This exchange is informative as Berry stated in his public exposé that "Messrs. Grayson and Sample … are both of different politics for me." Indeed the three editors would soon evince the tri-parte division that marked the 1824 presidential election. Berry's Gazette became an avid supporter of John Quincy Adams, while Grayson's Examiner became a Jacksonian sheet and Sample's Reporter – having regained control of it from Workman in 1821 – became a resolute voice for Henry Clay. Yet the Ohio Valley counties of northwest Virginia would be strongly supportive of Jackson in 1824, and Berry clearly recognized the peril in continuing a pro-Adams paper in such an environment. So before the brewing political storm could end the viability of his weekly, he sold the paper in November 1822 to John Gruber (1797-1885), a young schoolmaster from Washington County with decidedly Jacksonian proclivities; yet Berry retained ownership of the Wellsburg printing office, so turning the Gazette into his customer, rather than his responsibility, and thereby profiting from its continuing success. Indeed, Berry seems to have been quite an entrepreneur in these years; in April 1812, he acquired the "tavern stand" adjoining his office and converted it into a hotel and reading-room with an "assortment of well selected Newspapers from various parts of the Union." This amalgam of business ventures eventually allowed Berry to retire in about 1827 to a life as a gentleman-farmer in northern Washington County, where he was killed accidently in August 1867 while felling a tree.
As for Gruber, little can be said about the effect of his editorial efforts, as there are not any issues of the Gazette surviving from January 1824 to March 1827, a period that corresponds to the height of the heated 1824 campaign, and the subsequent dealings that made Adams president and left Jackson claiming that a "corrupt bargain" had deprived him of that office. Several of Gruber's political commentaries were republished in Grayson's Examiner in 1824, evidently a reflection of his standing in Washington County, but such pieces do not seem to have found an audience beyond the Wellsburg/Washington neighborhood. Indeed, a few recent histories of the town do not even mention Gruber's association with the paper at all, focusing instead on Rev. Joseph Doddridge (1769-1826), who is identified as the weekly's editor in 1824; the brother of the region's congressman, Philip Doddridge (1773-1832), the Episcopal minister and Brooke County justice authored the celebrated Notes on the Settle-ment and Indian Wars of the Western Parts of Virginia and Pennsylvania from 1763 to 1783, which issued from Berry's press that year; hence, Doddridge is regularly presumed to be the leading figure in the Wellsburgh Gazette office after Berry's withdrawal.

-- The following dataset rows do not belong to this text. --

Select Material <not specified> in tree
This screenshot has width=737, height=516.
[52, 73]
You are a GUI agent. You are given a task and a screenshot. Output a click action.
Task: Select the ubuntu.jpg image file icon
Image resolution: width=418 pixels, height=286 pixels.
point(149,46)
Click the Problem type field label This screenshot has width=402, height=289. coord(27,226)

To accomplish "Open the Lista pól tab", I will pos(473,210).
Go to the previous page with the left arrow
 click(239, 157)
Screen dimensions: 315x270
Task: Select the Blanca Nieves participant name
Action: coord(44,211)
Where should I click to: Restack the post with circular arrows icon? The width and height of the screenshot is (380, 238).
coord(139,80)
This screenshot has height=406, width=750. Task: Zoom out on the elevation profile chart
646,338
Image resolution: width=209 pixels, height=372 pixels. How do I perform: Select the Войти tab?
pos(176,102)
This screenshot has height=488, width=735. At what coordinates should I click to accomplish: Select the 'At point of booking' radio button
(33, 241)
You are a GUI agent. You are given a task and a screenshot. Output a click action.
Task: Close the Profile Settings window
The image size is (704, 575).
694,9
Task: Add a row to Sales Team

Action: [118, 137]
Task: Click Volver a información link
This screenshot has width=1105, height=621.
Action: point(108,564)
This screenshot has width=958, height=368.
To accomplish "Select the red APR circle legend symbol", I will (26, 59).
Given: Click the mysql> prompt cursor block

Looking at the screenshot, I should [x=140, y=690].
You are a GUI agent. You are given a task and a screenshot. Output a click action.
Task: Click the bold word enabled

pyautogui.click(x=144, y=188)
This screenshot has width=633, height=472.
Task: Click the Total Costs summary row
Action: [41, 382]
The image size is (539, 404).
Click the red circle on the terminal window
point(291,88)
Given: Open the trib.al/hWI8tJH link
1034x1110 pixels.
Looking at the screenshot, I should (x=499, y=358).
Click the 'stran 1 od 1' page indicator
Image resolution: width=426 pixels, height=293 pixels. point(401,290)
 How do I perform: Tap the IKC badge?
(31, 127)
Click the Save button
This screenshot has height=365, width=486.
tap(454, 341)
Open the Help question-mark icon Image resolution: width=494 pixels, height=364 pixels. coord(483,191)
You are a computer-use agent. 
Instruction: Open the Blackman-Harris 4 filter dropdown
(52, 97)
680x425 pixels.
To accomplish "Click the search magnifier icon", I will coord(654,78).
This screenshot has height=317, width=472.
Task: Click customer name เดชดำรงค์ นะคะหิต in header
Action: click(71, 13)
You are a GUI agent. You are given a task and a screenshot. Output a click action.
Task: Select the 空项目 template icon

Gruber apparently had tired of journalism by the fall of 1826 and was then planning a move across the Ohio River to conduct a mercantile concern in rural Jefferson County, south of Steubenville, where he resided in 1827. It may be that the introduction of a second weekly paper in Wellsburg in September 1825 – The True Republican and Wellsburgh Advertiser of Solomon Sala – complicated matters for him; Sala was an associate of Alexander Campbell (1788-1866), a founder of the Disciples of Christ church headquartered at nearby Buffaloe Creek, as well as a member of his congregation; Sala promptly found himself in contention with Grayson over his faith and Campbell's evangelicism undercutting established churches in the neighborhood; that quarrel likely spilled over to Gruber's Gazette, making its survival problematic, and so inducing the journalist to move on to other pursuits.
Yet the date of Gruber's departure from Virginia is known only from a notice that appeared in Grayson's Examiner on October 28, 1826:
"We have received the first number of a new paper which has recently been com-menced at Wellsburg, Va. by Mr. Thomas Service. It is printed on a super royal sheet and in all respects appears worthy of public patronage."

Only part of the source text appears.